2. wlan0 is your Pineapple's Access Point hardware (and Karma), wlan1 is the other wireless radio used for Client Mode connections (or deauthing via Jammer, just not at the same time), eth0 is your wired connection aka ethernet cable. And just to skip ahead a little br-lan is a 'bridged' connection that bridges the WAN side to the LAN side in the pineapple. Essentially your wlanX can see the eth0 side.

3. Until you're very familiar don't do use the WiFi Manager monitor mode buttons... Again, both are wireless and no you don't "need" to do this there. If an infusion requires monitor mode you'll have the option in the infusion. (Jammer, WPS, etc. have the option.)

4. You're killing me with this one.... Again, not pineapple related, it's basic WiFi functionality. adhoc allows a device to device or device to multiple device connection without using a Wireless Access Point. And Infrastructure is the normal mode everyone is familiar with aka it's an Access Point that allows others to connect to it. And seeing as how you aren't setting up an AP on your laptop I'm not sure why it's a question...
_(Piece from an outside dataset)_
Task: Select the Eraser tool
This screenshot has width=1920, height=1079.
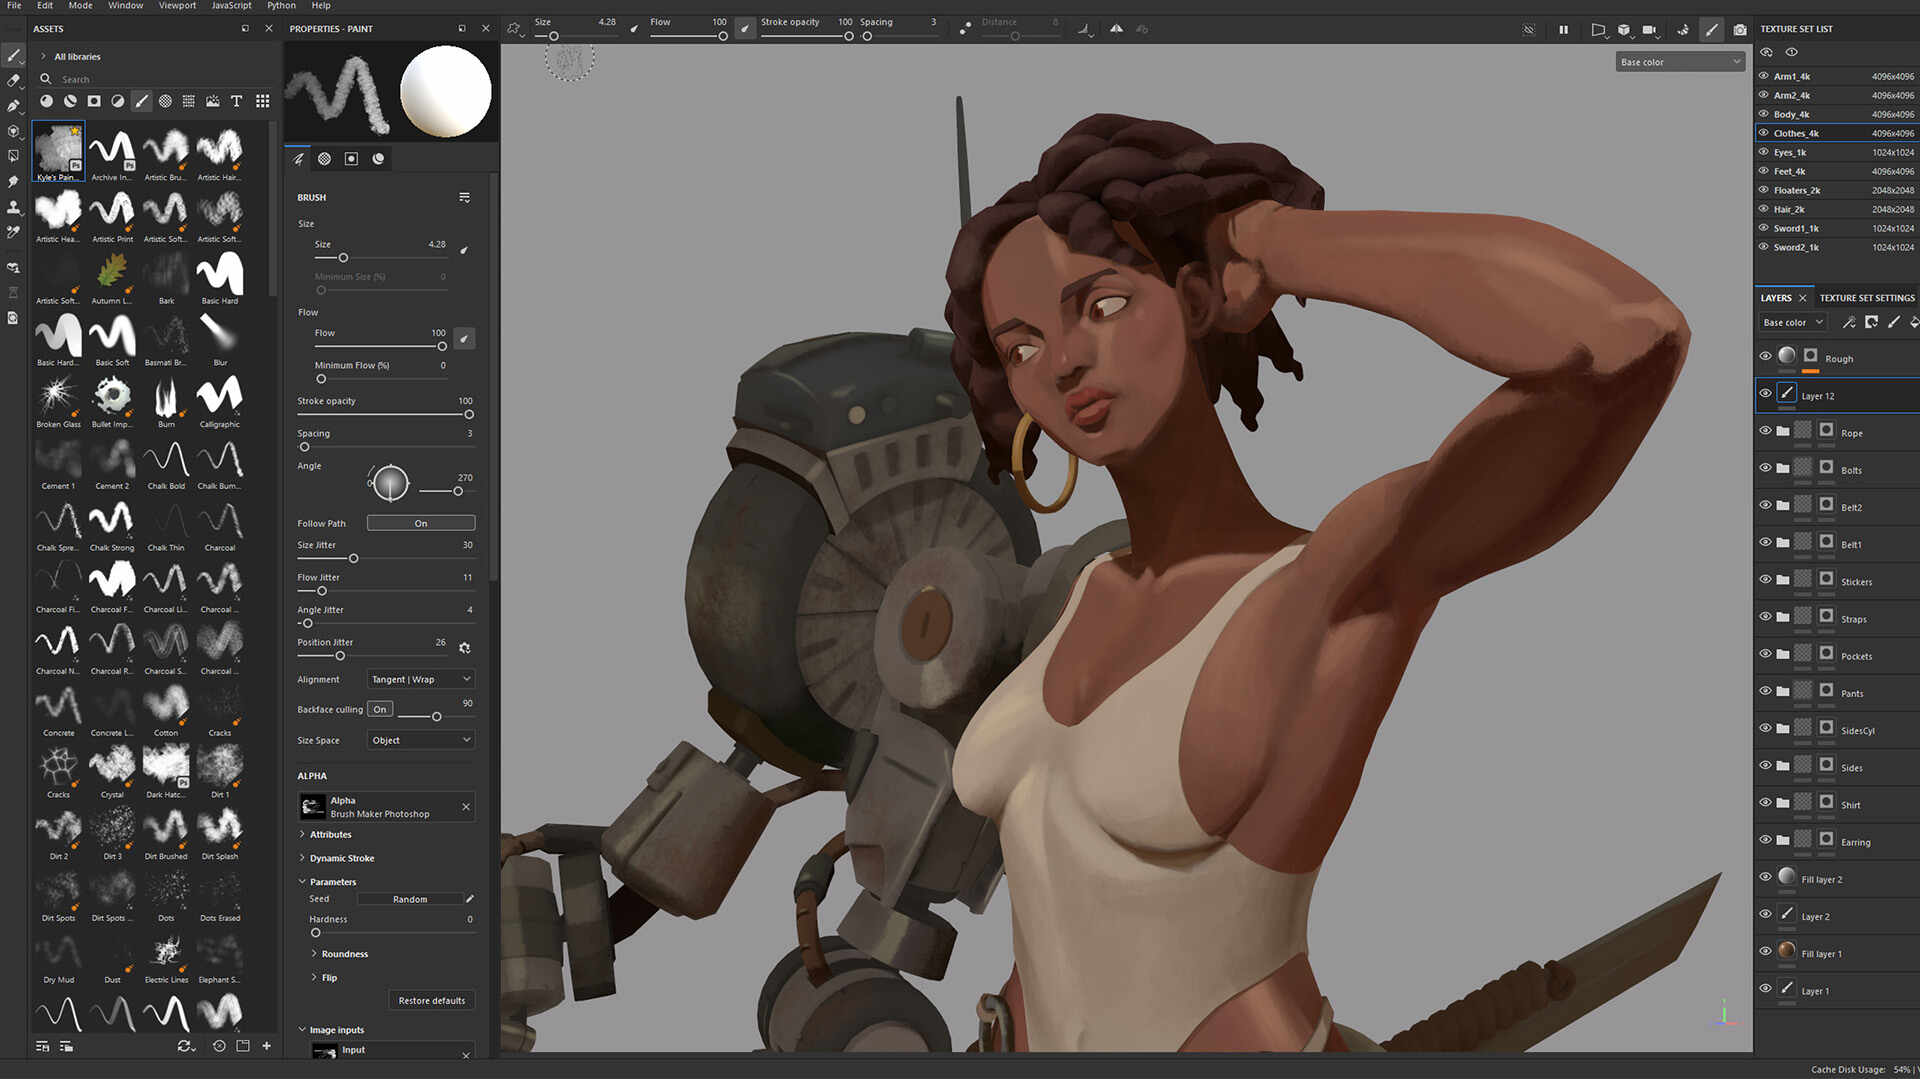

5. For TCPdump it depends on your configuration but if you want people to connect to your Pineapple's AP and get internet and you want to collection the info on what they see, it would be the bridge or br-lan mentioned above. And yes you'll need to grab the pcap file and view it in your laptop with wireshark or an equivalent program.

6. Personally I think those options would slow things down but try it with and then try it without and decide for yourself.

7. That could be any number of things... If you continue to have problems there is a Mark 5 Infusions forum section with posts for each of the infusions.

If you are using Karma I don't think Blacklisting your pineapples SSID is necessary but if you are connecting to a specific AP for your pineapples internet you might blacklist that SSID and the MAC of your WIRELESS laptop/tablet/equipment. Only wireless devices are impacted by Karma so blacklisting your wired ethernet MAC is not needed.

And for full disclosure you want to look into HSTS and the recent updates companies have made against Karma and sslstrip they are now much less effective these days. So getting any credentials might be difficult to say the least... You may want to look at the creation of Phishing pages. All this said with the assumption you follow all local laws and/or have the permission of those involved.